Saracino | L’assente e il segreto
Ogni segreto porta con sé il turbamento dell’irreparabile. Finché alla parola è concesso di viaggiare sulla rotta del non detto, il taciuto è forma di pace, integrità; domicilio e resa. Ciò che fuoriesce, invece, dalle sorti del rifugio è già il segreto in decomposizione, la fine della stasi, l’inizio della rivelazione.
Tra queste lande disperatamente duali e affratellate da un destino di soglia – il tacere e il rivelare – si frappone quel che i veri poeti visitano spesso: il luogo dell’intervallo. Esattamente lo stesso spazio che, più tardi, i veri lettori penetreranno, ri-creando la loro invocazione alla vita.

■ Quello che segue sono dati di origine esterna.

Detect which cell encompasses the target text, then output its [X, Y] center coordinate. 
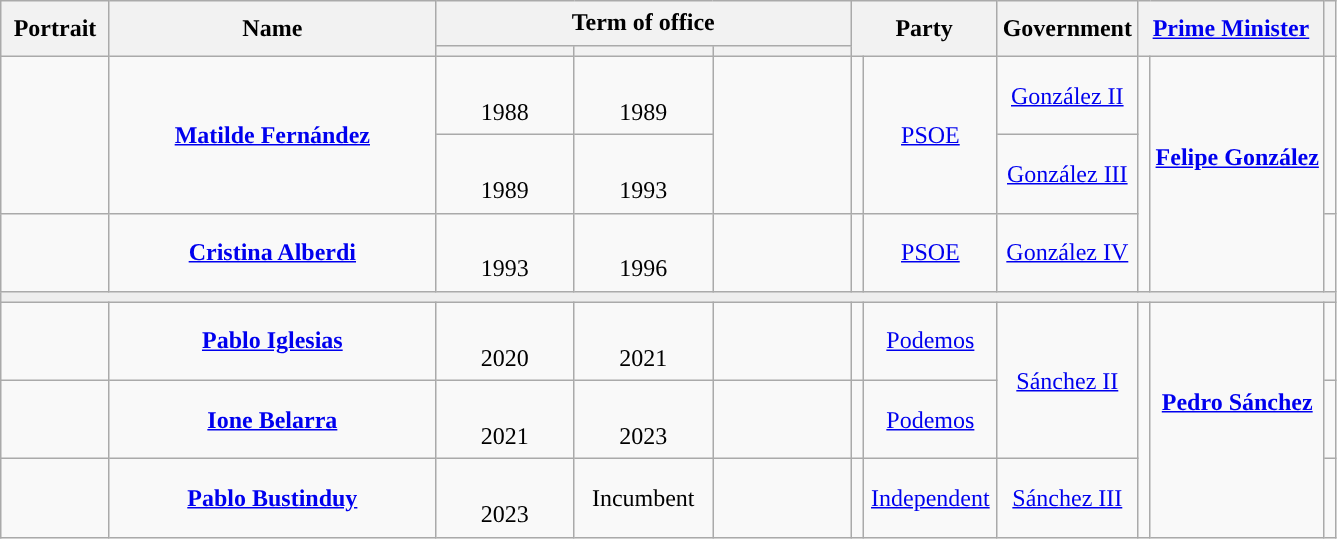
González III [1067, 174]
1988 [504, 95]
Ione Belarra [272, 420]
Felipe González [1237, 174]
Cristina Alberdi [272, 252]
Sánchez III [1067, 498]
Term of office [643, 24]
González IV [1067, 252]
Portrait [56, 29]
Prime Minister [1230, 29]
Independent [931, 498]
Party [924, 29]
González II [1067, 95]
Sánchez II [1067, 380]
Government [1067, 29]
Name [272, 29]
Pedro Sánchez [1237, 420]
Incumbent [644, 498]
Pablo Bustinduy [272, 498]
Pablo Iglesias [272, 341]
1996 [644, 252]
Matilde Fernández [272, 134]
2020 [504, 341]
Capture the cell that displays the provided text and extract its (X, Y) central coordinate. 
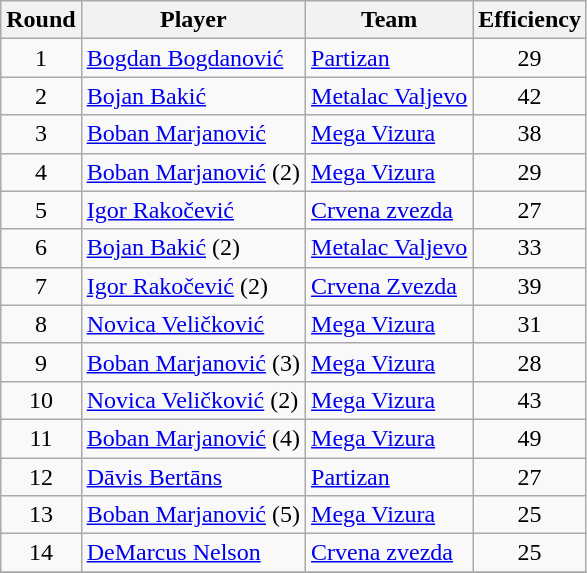
Efficiency (530, 20)
Team (390, 20)
Igor Rakočević (2) (193, 286)
14 (41, 553)
4 (41, 172)
Boban Marjanović (193, 134)
38 (530, 134)
7 (41, 286)
28 (530, 362)
DeMarcus Nelson (193, 553)
1 (41, 58)
11 (41, 438)
49 (530, 438)
Bojan Bakić (2) (193, 248)
12 (41, 477)
Boban Marjanović (4) (193, 438)
Bogdan Bogdanović (193, 58)
Novica Veličković (193, 324)
5 (41, 210)
Bojan Bakić (193, 96)
33 (530, 248)
Boban Marjanović (5) (193, 515)
Boban Marjanović (2) (193, 172)
Novica Veličković (2) (193, 400)
2 (41, 96)
Round (41, 20)
Igor Rakočević (193, 210)
6 (41, 248)
39 (530, 286)
Dāvis Bertāns (193, 477)
43 (530, 400)
42 (530, 96)
3 (41, 134)
9 (41, 362)
Crvena Zvezda (390, 286)
Player (193, 20)
Boban Marjanović (3) (193, 362)
8 (41, 324)
10 (41, 400)
13 (41, 515)
31 (530, 324)
Pinpoint the cell where the given text exists, returning its (X, Y) midpoint coordinate. 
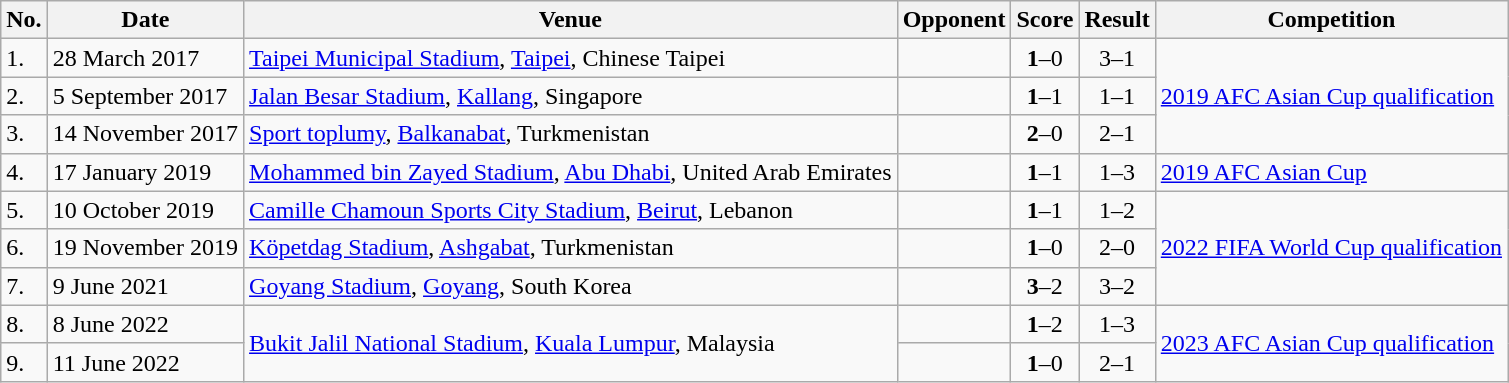
Goyang Stadium, Goyang, South Korea (571, 286)
2019 AFC Asian Cup (1331, 172)
Sport toplumy, Balkanabat, Turkmenistan (571, 134)
4. (24, 172)
11 June 2022 (145, 362)
6. (24, 248)
Jalan Besar Stadium, Kallang, Singapore (571, 96)
Result (1117, 20)
5 September 2017 (145, 96)
7. (24, 286)
Bukit Jalil National Stadium, Kuala Lumpur, Malaysia (571, 343)
Venue (571, 20)
Opponent (954, 20)
Score (1045, 20)
28 March 2017 (145, 58)
9. (24, 362)
5. (24, 210)
2019 AFC Asian Cup qualification (1331, 96)
No. (24, 20)
9 June 2021 (145, 286)
2023 AFC Asian Cup qualification (1331, 343)
17 January 2019 (145, 172)
Mohammed bin Zayed Stadium, Abu Dhabi, United Arab Emirates (571, 172)
2022 FIFA World Cup qualification (1331, 248)
2. (24, 96)
8 June 2022 (145, 324)
3–1 (1117, 58)
3. (24, 134)
8. (24, 324)
Camille Chamoun Sports City Stadium, Beirut, Lebanon (571, 210)
Competition (1331, 20)
Taipei Municipal Stadium, Taipei, Chinese Taipei (571, 58)
1. (24, 58)
10 October 2019 (145, 210)
19 November 2019 (145, 248)
Date (145, 20)
Köpetdag Stadium, Ashgabat, Turkmenistan (571, 248)
14 November 2017 (145, 134)
Pinpoint the cell where the given text exists, returning its [x, y] midpoint coordinate. 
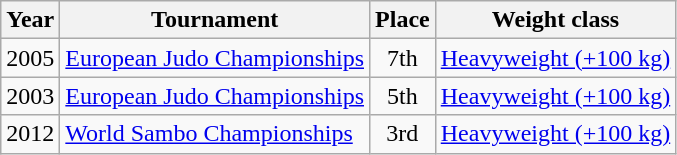
2012 [30, 134]
5th [403, 96]
Weight class [556, 20]
Tournament [215, 20]
World Sambo Championships [215, 134]
3rd [403, 134]
Place [403, 20]
2005 [30, 58]
2003 [30, 96]
7th [403, 58]
Year [30, 20]
Return the [X, Y] coordinate for the center point of the cell that contains the specified text.  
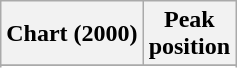
Chart (2000) [72, 34]
Peakposition [189, 34]
Capture the cell that displays the provided text and extract its [X, Y] central coordinate. 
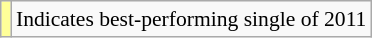
Indicates best-performing single of 2011 [192, 19]
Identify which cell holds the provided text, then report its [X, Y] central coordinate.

Il lavoro poetico è segreto, pertanto. Di intervallo in intervallo, di soglia in soglia – direbbe Celan – esso enumera le scorte di ‘non’ tempo della vita e le incastona come in un raro monile. È in quel margine di inattività del linguaggio, in quella quiescente stasi, che la poesia trova volto, verità, disciplina.
Quanto volli dire che i miei versi non dicono. Quanto i miei versi dicono che non saprei dire. Cito a memoria da una lirica dello spagnolo Pedro Gimferrer.
Nel mezzo della finitudine delle parole pronunciate, s’aprono i segmenti aperti e incontrollabili della sconfinata chiarezza di un disegno segreto: l’impossibilità a dire, a nominare, a classificare o a localizzare. Il mondo è lontano e insieme vicino, all’apparire della poesia. Si distanzia, invece, nell’avvilimento delle parole logorate dal quotidiano. Il linguaggio lirico appartiene ad altre volontà: esattamente a quelle che non sono attribuibili alla compiacenza della cultura. Il volere poetico è un concorso di sensi che consegue alla vita stessa nel suo manifestarsi senza violazioni. Nel lavoro poetico non servono le cifre di una somma addomesticata dallo studio. L’intelletto è un dettaglio. Occorrono il coraggio di mettersi da parte e l’umiltà per sottostare ad altre intenzioni.
Perché quell’andare a capo delle liriche? Per tendere la mano alla solitudine del non dicibile; affinché tra un verso e l’altro, tra un caposaldo e l’altro del segno grafico, si faccia chiaro il destino degli esseri umani: dover accompagnare, come un fuoco aurorale, la sorte del proprio segreto.
È la ragione per cui di un poeta amiamo il ‘mancante’ che ha detto. Ci teniamo saldi a quell’assente del suo eterno pre-sentire, rinverdito come un’opera incompiuta dalla sua stessa ammissione di colpevolezza e finitezza. In quell’assente che è luogo unicamente d’amore si enumerano i giorni e l’età della vita. Ciò che ‘viene meno’ è la vera felicità.
Je dis: une fleur! “Io dico: un fiore! e, al di fuori dell’oblio dove la mia voce confina tutti i contorni, come qualcosa d’altro dei calici noti, si leva musicalmente, idea pura e soave, l’assente da ogni bouquet.”
Una nascita dell’assente: in questo punto estremo Mallarmé conduce l’antica mimesis. La voce del poeta apre un varco tra l’oblio, dove le cose piegano silenziosamente le loro forme, e quella zona dell’ignoto sulla cui terra fiorisce il nuovo fiore. […]
La nascita dell’assente è anche una remunerazione, una reintegrazione: il nuovo fiore è quello che manca in tutti i bouquets.
(Testo in calce tratta da Antonio Prete, Prosodia della natura. Frammenti di una fisica poetica.)